# TASK TO CARRY OUT:
Rewrite the data below, swapping each "pixels" for "px" and changing nothing else, and leave the pictures out of your answer.

# SOURCE DATA:
++++++++
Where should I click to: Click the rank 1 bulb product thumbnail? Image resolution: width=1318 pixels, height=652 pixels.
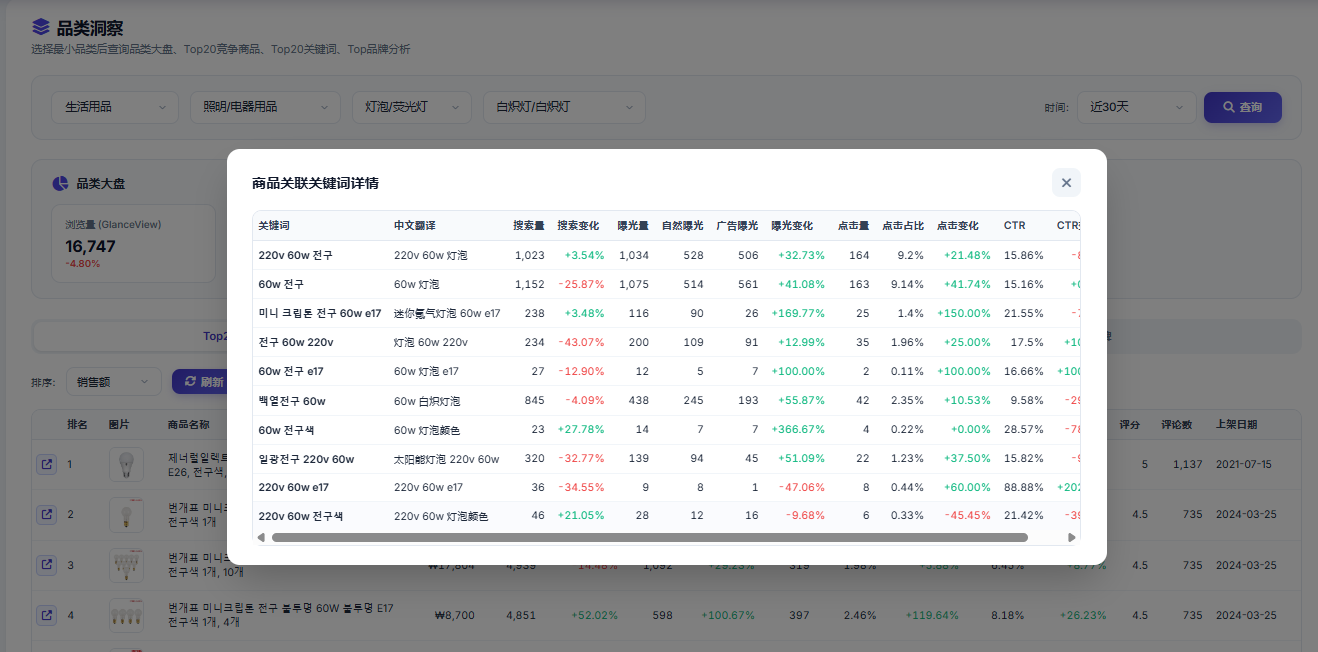(126, 465)
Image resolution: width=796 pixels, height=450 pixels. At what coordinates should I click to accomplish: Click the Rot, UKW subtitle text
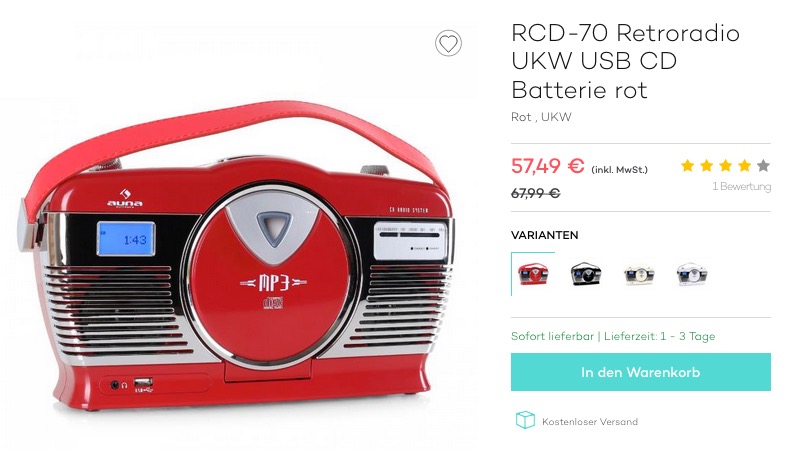[x=541, y=117]
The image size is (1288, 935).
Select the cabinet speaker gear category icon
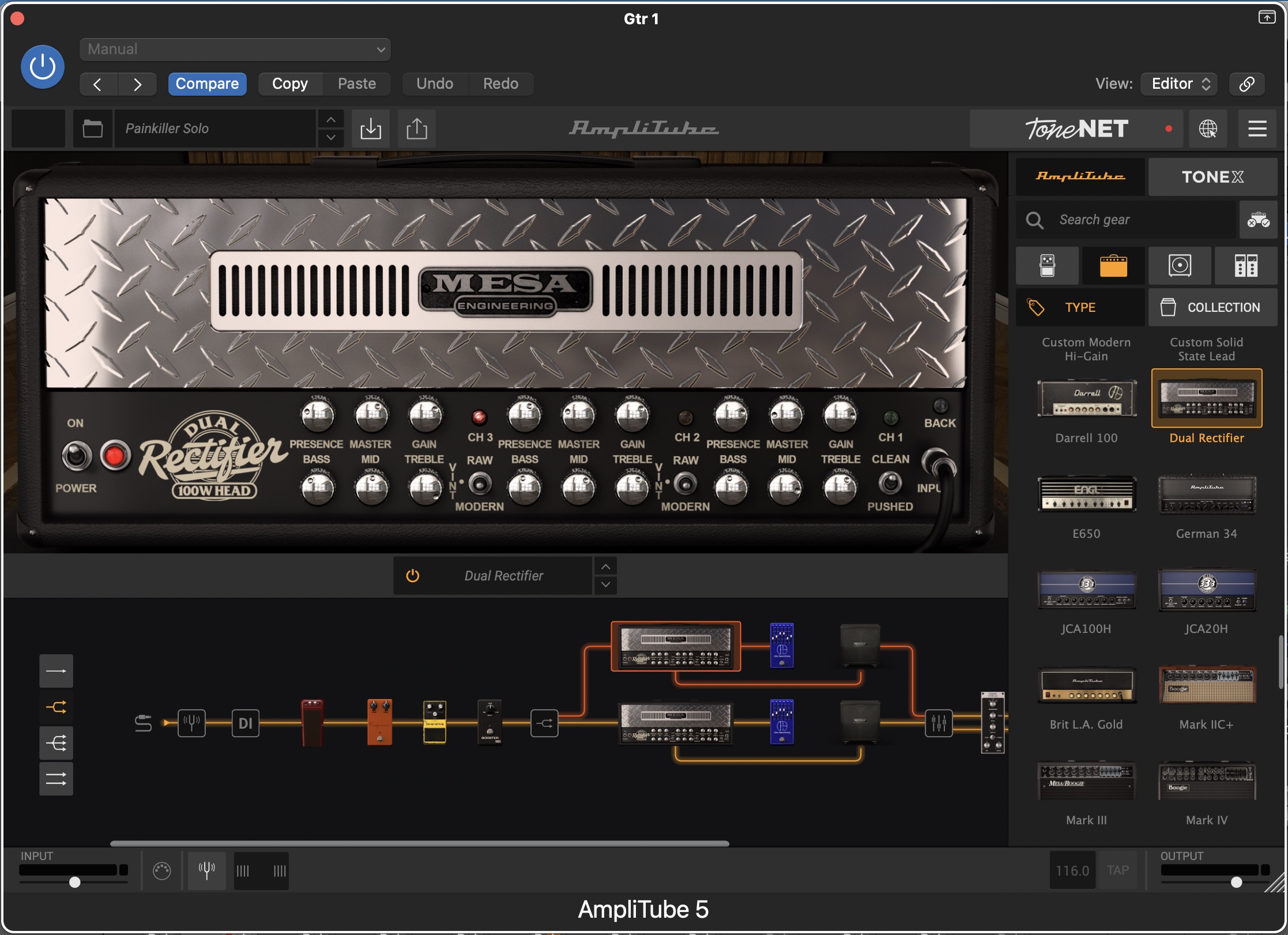click(1180, 266)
++++++++
# OUTPUT FOR THIS TASK:
Where should I click to: Click the rank 1 bulb product thumbnail? Image resolution: width=1318 px, height=652 px.
(126, 465)
Image resolution: width=796 px, height=450 px. At what coordinates should I click to accomplish: Click the Rot, UKW subtitle text
[x=541, y=117]
The image size is (1288, 935).
Select the cabinet speaker gear category icon
click(1180, 266)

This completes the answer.